[Saved entries]

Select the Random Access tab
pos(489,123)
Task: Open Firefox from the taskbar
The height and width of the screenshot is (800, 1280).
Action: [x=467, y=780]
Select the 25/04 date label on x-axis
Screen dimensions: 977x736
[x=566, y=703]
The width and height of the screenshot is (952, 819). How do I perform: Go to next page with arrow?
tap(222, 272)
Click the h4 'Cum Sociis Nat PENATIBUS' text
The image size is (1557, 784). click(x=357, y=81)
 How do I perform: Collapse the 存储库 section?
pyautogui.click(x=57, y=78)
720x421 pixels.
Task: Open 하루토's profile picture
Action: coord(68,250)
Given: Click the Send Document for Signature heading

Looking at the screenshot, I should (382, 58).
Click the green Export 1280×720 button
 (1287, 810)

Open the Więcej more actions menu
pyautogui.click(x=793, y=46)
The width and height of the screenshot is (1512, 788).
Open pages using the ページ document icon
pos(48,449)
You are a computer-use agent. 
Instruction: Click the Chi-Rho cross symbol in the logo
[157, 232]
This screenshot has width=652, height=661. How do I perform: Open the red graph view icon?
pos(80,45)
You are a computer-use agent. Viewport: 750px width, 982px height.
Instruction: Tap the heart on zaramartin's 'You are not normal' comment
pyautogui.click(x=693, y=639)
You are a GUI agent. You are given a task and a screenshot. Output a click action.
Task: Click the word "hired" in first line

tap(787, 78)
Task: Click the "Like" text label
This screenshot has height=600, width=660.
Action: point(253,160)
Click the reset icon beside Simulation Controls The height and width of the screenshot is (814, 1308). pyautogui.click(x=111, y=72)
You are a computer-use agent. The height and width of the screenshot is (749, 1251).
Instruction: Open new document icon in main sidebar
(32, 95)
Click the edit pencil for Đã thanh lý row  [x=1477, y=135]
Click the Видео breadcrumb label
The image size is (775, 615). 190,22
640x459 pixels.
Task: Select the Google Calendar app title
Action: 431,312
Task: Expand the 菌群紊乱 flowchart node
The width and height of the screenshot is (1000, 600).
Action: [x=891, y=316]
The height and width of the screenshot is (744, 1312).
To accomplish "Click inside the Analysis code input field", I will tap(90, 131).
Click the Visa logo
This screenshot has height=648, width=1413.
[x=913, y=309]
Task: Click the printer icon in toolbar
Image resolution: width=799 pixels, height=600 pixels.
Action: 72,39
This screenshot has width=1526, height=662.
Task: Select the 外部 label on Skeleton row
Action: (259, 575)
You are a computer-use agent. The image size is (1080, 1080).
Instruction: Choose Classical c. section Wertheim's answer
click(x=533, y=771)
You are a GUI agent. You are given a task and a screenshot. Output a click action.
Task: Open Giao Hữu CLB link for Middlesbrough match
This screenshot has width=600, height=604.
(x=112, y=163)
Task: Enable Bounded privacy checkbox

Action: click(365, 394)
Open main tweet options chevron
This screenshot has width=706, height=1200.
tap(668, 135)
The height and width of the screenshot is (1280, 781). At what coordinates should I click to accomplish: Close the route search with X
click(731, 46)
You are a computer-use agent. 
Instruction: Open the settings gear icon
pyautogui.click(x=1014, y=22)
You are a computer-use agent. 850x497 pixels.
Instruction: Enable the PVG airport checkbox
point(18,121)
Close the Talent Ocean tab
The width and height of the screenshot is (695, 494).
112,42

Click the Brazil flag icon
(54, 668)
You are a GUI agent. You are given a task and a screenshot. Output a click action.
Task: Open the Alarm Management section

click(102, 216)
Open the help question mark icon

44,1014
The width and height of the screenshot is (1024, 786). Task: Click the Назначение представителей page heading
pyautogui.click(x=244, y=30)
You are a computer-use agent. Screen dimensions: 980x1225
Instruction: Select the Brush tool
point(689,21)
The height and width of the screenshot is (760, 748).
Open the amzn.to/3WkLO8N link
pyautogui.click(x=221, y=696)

— ACTIVITY —
Copy every line from the records above that contains the word "computer".

— REPLY —
You are a computer-use agent. 
You are a computer-use agent. Viewport: 750px width, 982px height.
You are a computer-use agent. The height and width of the screenshot is (749, 1251).
You are a computer-use agent. The image size is (1080, 1080).
You are a computer-use agent. 
You are a computer-use agent. 850x497 pixels.
You are a computer-use agent. Screen dimensions: 980x1225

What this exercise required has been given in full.